Khamenei went further, suggesting foreign investment and cultural influences would be the first way the West would try to bring down Iran’s Islamic system. “The most important means are two things: One is money and another is sexual attraction,” he said, warning that Iran’s “decision-makers and decision-builders” would be targeted by foreigners who want to change the beliefs and lifestyle of Iran’s people.

The comments are a world away from the pragmatism Khamenei showed in agreeing to the nuclear deal just months ago. While the supreme leader seemingly wanted a deal to end sanctions so that Iran could rejoin the global economy, his actions since suggest he doesn’t want to upset loyal elites who have been enriched in the past decade.

Basij commander Mohammad Reza Naqdi wasted little time in following the supreme leader’s cue.
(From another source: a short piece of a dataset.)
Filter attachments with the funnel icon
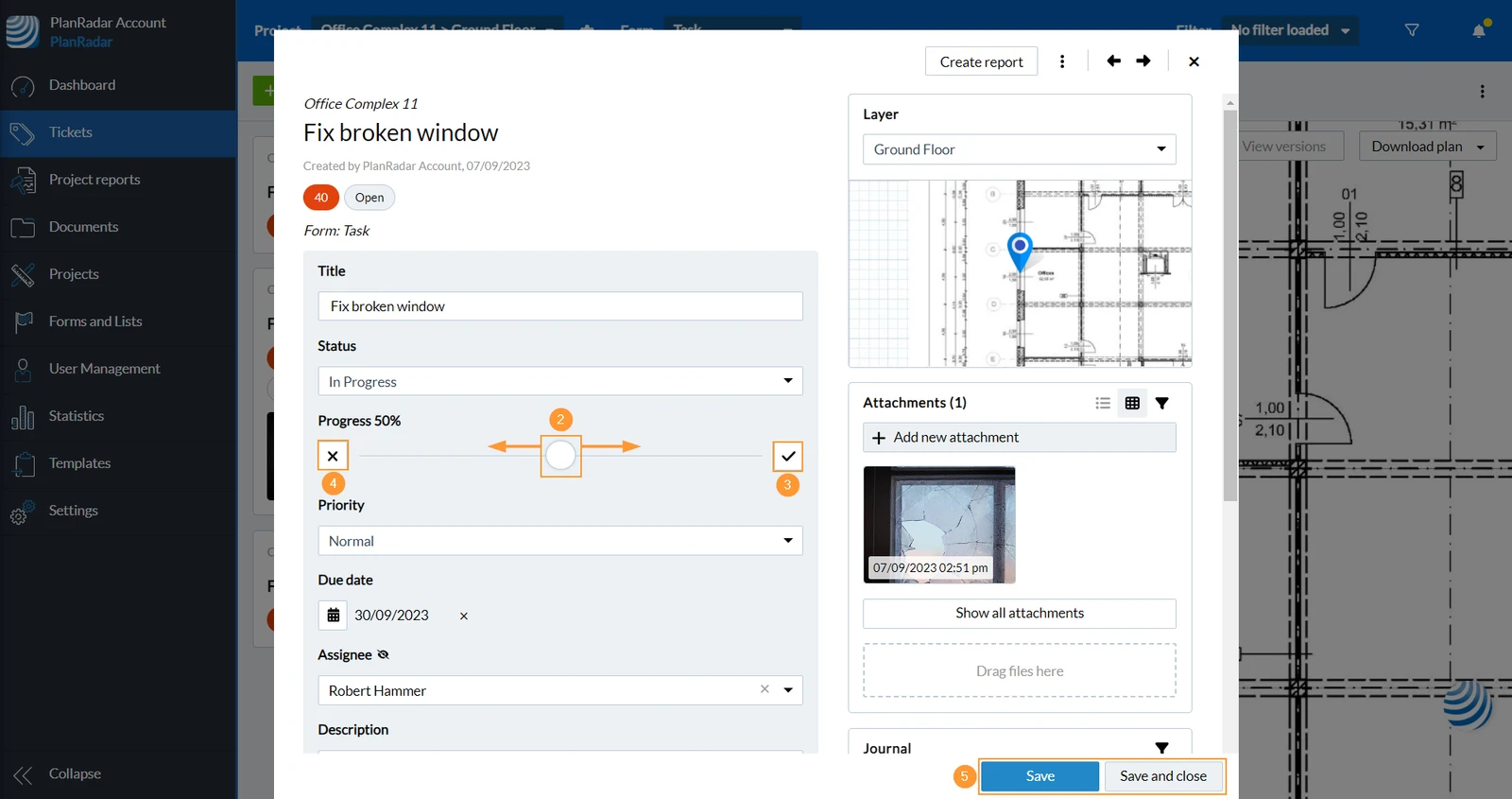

Two days after Khamenei’s remarks, he claimed the United States had allocated $2 billion to depose the regime in Tehran. He explicitly placed Secretary of State John Kerry, the man with whom Iranian diplomats negotiated the nuclear deal, at the center of the conspiracy. “Some $200 million out of this sum was given personally to John Kerry,” he said. “Kerry has so far headed 34 projects to depose the Islamic regime.”

Both Rezaian’s imprisonment and Naqdi’s allegations signal not only a split within Iran’s political elite over its future relations with the United States, but also a deeper divide between its politicians and long-suffering people. While the religious power center of the Islamist establishment seems more vehement than ever about the need to protect the principles of the 1979 revolution, many of Iran’s technologically savvy young population shun the mosque and look outward to the West for its entertainment and inspiration.

As such, many are still leaving the country, convinced their hopes cannot be realized. “I am not free,” said Golnaz, a 33-year-old MBA graduate who recently moved to Canada to join a tech firm. Being friends with foreigners led to her being followed and her emails being hacked. She believes President Hassan Rouhani is trying his best, but, given the resistance he faces, it is not worth the risk of continuing to waste years of her career.

Rouhani and his top officials are caught in the middle between the people and the regime. Foreign Minister Mohammad Javad Zarif initially said that he hoped Rezaian would be found not guilty but has since backed off that line when questioned about the reporter’s fate, probably sensing the backlash in an increasingly abrasive domestic climate. “The charges are serious and it’s a judiciary process,” Zarif said on Oct. 17, five days after the Washington Post first reported Rezaian had been convicted.

Rouhani, meanwhile, has openly raised the possibility of a prisoner swap, thought to involve at least three Americans, including Rezaian, for 19 Iranians convicted of sanctions offenses in the United States.

“If the Americans take the appropriate steps and set them free, certainly the right environment will be open and the right circumstances will be created for us to do everything within our power and our purview to bring about the swiftest freedom for the Americans held in Iran as well,” Rouhani said of the 19 jailed Iranians at the U.N. General Assembly in New York on Sept. 27.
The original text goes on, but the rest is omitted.